Praise and thanks understandably greeted Monday’s retirement announcement by HealthPartners CEO Mary Brainerd.
As the longtime head of the Twin Cities-based nonprofit, which provides health insurance and medical care, Brainerd proved a steady hand during the tumultuous debate over the Affordable Care Act and its rocky roll out. She served as CEO since 2002 and will leave her successor a HealthPartners that is larger and stronger, thanks in part to the 2012 merger Brainerd engineered with the Park Nicollet health system.
Brainerd also exemplified the civic leadership that Minnesota has long expected from its chief executives. In particular, her work with the Itasca Project, an economic development group of 40 regional leaders, stands out. But Brainerd also merits praise for her less well-known efforts on a critical public health issue. As CEO, she became one of the state’s most powerful advocates for those who struggle with mental health.
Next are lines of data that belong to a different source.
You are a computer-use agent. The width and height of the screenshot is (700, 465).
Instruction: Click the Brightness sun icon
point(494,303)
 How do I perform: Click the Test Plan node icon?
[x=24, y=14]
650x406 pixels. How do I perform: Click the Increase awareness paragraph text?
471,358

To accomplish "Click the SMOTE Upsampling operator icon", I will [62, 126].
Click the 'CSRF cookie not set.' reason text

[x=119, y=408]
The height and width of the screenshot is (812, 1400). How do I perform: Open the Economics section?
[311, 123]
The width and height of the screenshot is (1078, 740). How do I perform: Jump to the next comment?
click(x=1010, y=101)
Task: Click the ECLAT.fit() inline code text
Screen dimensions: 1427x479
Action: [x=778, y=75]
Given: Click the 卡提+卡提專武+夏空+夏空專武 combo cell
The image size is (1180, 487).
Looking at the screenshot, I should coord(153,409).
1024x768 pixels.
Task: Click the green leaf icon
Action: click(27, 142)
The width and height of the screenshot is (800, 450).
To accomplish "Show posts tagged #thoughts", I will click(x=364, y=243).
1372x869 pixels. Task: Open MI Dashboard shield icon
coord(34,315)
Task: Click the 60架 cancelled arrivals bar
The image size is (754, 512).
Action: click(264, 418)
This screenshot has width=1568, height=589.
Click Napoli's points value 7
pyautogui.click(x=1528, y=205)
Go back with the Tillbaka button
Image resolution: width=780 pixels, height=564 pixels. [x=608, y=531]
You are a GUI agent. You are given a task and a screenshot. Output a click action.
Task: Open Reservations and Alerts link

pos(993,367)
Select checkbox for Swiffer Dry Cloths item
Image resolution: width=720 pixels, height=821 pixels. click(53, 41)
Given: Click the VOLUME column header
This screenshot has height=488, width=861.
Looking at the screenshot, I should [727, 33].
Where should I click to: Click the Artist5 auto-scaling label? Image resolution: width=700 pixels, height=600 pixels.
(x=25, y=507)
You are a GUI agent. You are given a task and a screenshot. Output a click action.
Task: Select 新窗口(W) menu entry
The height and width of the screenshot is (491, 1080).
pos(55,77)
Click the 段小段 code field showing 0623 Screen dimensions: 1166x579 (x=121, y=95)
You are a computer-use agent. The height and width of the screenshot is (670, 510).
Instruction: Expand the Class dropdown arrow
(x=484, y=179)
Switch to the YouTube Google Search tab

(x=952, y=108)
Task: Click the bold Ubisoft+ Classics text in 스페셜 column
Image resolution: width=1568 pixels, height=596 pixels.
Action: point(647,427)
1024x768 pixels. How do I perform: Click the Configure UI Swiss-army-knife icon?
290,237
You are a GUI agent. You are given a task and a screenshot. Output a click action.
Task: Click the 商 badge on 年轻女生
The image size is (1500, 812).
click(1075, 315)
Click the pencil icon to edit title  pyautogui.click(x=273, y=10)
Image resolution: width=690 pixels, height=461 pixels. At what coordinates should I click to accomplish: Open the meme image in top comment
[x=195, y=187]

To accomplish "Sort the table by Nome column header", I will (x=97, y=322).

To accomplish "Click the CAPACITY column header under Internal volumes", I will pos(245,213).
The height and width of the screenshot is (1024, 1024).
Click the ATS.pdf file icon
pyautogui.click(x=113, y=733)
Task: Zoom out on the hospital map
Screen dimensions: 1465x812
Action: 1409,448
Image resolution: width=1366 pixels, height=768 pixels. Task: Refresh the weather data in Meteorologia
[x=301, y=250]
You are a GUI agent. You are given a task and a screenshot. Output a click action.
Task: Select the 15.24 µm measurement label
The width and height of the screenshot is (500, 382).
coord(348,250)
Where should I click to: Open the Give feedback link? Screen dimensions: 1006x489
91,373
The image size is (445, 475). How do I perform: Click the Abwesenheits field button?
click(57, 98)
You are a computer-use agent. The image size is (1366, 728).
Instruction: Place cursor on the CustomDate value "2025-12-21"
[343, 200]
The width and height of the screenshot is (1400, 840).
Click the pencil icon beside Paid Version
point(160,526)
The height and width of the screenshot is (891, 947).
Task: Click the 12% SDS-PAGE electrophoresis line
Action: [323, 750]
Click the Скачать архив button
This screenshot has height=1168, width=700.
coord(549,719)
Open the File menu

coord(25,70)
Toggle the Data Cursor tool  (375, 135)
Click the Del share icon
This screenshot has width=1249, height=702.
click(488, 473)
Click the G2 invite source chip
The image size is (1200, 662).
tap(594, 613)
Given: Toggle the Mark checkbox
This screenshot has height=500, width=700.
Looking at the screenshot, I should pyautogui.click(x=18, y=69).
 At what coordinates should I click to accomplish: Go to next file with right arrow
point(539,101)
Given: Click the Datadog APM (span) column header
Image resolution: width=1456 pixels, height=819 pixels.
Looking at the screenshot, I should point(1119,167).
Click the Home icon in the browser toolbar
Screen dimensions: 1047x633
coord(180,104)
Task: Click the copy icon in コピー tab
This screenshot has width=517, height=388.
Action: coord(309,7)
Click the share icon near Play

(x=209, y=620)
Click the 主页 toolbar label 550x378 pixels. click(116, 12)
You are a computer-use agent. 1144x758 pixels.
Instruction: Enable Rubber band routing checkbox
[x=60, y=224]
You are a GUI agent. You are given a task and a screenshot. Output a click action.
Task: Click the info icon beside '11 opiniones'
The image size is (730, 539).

The state-of-the-art mental health hospital on the HealthPartners’ Regions Hospital campus in St. Paul is one testament to that. Brainerd also was a force behind the “Make It OK” public awareness campaign to decrease the stigma about having one of these medical conditions.
Then there is Brainerd’s work with the East Metro Mental Health Roundtable, an alliance of civic and health care leaders and law enforcement officials. The group’s goal is to bring together stakeholders and utilize their expertise to improve treatment and access to resources so that those helped can stay healthy.
Brainerd led these efforts, said Sue Abderholden, the head of Minnesota’s National Alliance on Mental Illness chapter. One important outcome of the group’s efforts: the opening of a mental health urgent care center.
Despite the pressures of her job, Brainerd always found time to talk with community leaders and the news media about mental health. Her passion for helping those who struggle with these illnesses — as well as their families — always shined through. Her work made a real difference in this often under-resourced area of medical care.
Brainerd told reporters this week that she plans to spend more time with family and friends and would continue to serve on several boards of which she is already a part. We hope she’ll also continue as a mental health care advocate. Brainerd’s compassionate voice and can-do pragmatism are still greatly needed.